The top level vloggers understand that their job is to mingle with the masses and look happy doing so. After all, they get paid for their presence. The second tier, with its inflated sense of self importance, is a lot less accommodating.

While looking at the instagram photos from the event, it became painfully obvious that for the hangers-on image is everything. And that's no surprise, they are clawing their way up the vlogging food chain, so for them image equals credibility.

It got to the point that it was painful to look at.
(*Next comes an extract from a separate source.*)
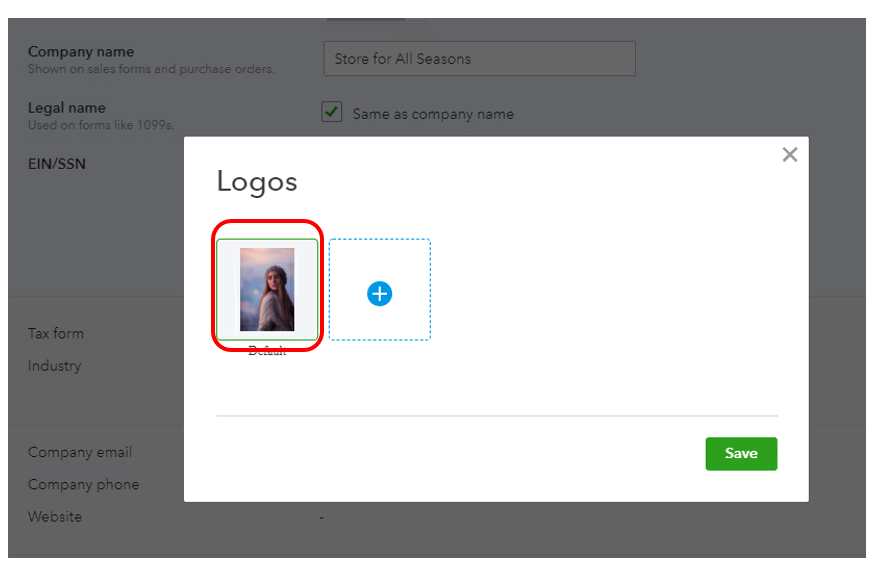
Task: Click the sales forms and purchase orders hint
Action: pyautogui.click(x=151, y=69)
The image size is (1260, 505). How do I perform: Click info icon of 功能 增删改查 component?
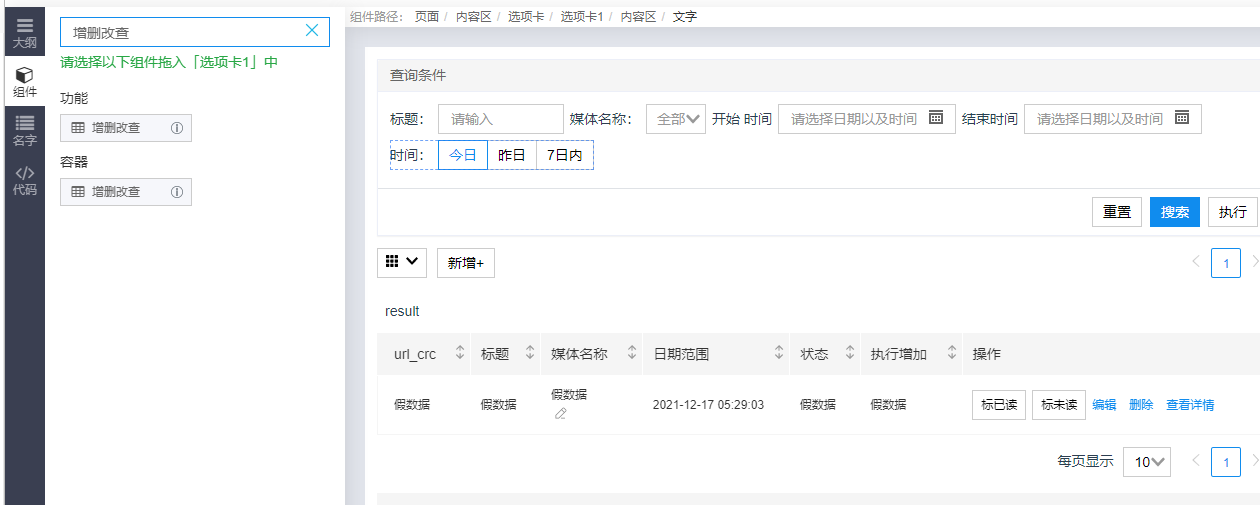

Photos with the itsbubzes and xsparkages of the world were carefully tagged and marked with everyone's instagram handles, so they would be easy to find by the important people. Unlike photos featuring the happy-to-be-there-rubbing-shoulders-with-the-gurus members of the masses. And if said member happened not to have the physical appearance of a high-powered beauty vlogger? Hahaha! You can't be serious!
You can't expect the pretty people to remember the handles of the not so pretty people. An honest oversight? Who are you kidding!

All those deep thoughts made me hungry.


So there you have it.

My long answer as to why I am not interested in beauty vlogging. I want no part of that world.
I am happy being a small time blogger doing the stuff that small time bloggers do.
Small time beauty bloggers can be as controversial as they want. They do not answer to corporate sponsors and have no ambitions of turning pro. (At least I'm speaking for myself here).

Basically, being on the fringes of the beauty blogging community, we can say whatever we want to whoever we want however we want.

For me, to be a beauty vlogger and be taken seriously based on my appearance, first I'd have to go on GoFundMe, or whatever it is, and beg for money for dental and jaw realignment surgery. Preferably by some miracle-performing Seoul plastic surgeon.

Hey, at least I have cute arm covers!


So that's the end of that story.

What I can do instead is a podcast.
But what the hell would I talk about?
Any ideas?


PS. I am very aware that a similar pecking order exists in the "traditional" beauty blogging community as well, it's not exclusive to vloggers.











10 comments:

  1. I'd listen to your podcast. Talk skincare to me bebe.

    ReplyDelete
  2. Ha! I like your blog, it's hibest and snarky! Love it!

    ReplyDelete
  3. I so agree! I do watch beauty vloggers quite regularly but rarely ever listen to what they say and just try to get some inspiration for new products by watching the video. Most of them seem (at least to me) to be the popular kids and everything they hold in the camera is super-duper awesome but they hardly ever show "knowledge" about skincare. But maybe I'm just being nit-picky...

    ReplyDelete
    Replies
    1. You're not nit-picky. I feel the same!
      But skincare doesn't really lend itself to the video medium the way makeup does. Maybe that's part of the problem, too?

      Delete
  4. I like looking at skincare videos! Just to see the texture and application of the products.

    ReplyDelete
  5. A napiszę po polsku, a co!

    uwielbiam twojego bloga :). Jest świetnie pisany. A to, że firmy nie płacą ci za opinie i recenzujesz produkty, które chcesz lub ew. dostajesz powoduje, że jest oba bardziej "realny" dla zwykłego śmiertelnika
    Co do blogerek/ vlogerek i innego stworzenia. Lubię oglądać filmiki, ale tak dla samego faktu oglądania. Bo po pierwsze, sama się raczej nie maluję, po drugie (i to się chyba nigdy nie zmieni) zawsze się zastanawiam ile czasu zajmuje wykonanie takiego makijażu w realu. No bo te filmiki są już obrobione na maxa i świecą diamentami...

    ReplyDelete
    Replies
    1. Ano, bo wiesz, wiele osob nie zdaje sobie sprawy z tego, ze te filmiki sa tak obrobione i swieca diamentami, bo te vlogerki robia to profesjonalnie. Ich vlog to ich praca na caly etat i za to firmy im placa.
      A naiwne dziewczatka mysla, ze to tak z pasji...

      I dziekuje za mile slowa!!! :-)

      Delete
  6. Apart from your rather great tone (that you refer to as controversial), the reason why I read your blog is your allergy to BS. 99% of the products that "beauty bloggers/gurus/vloggers" advertise do live up to the hype. That 1% is just chance. Keep up the great job!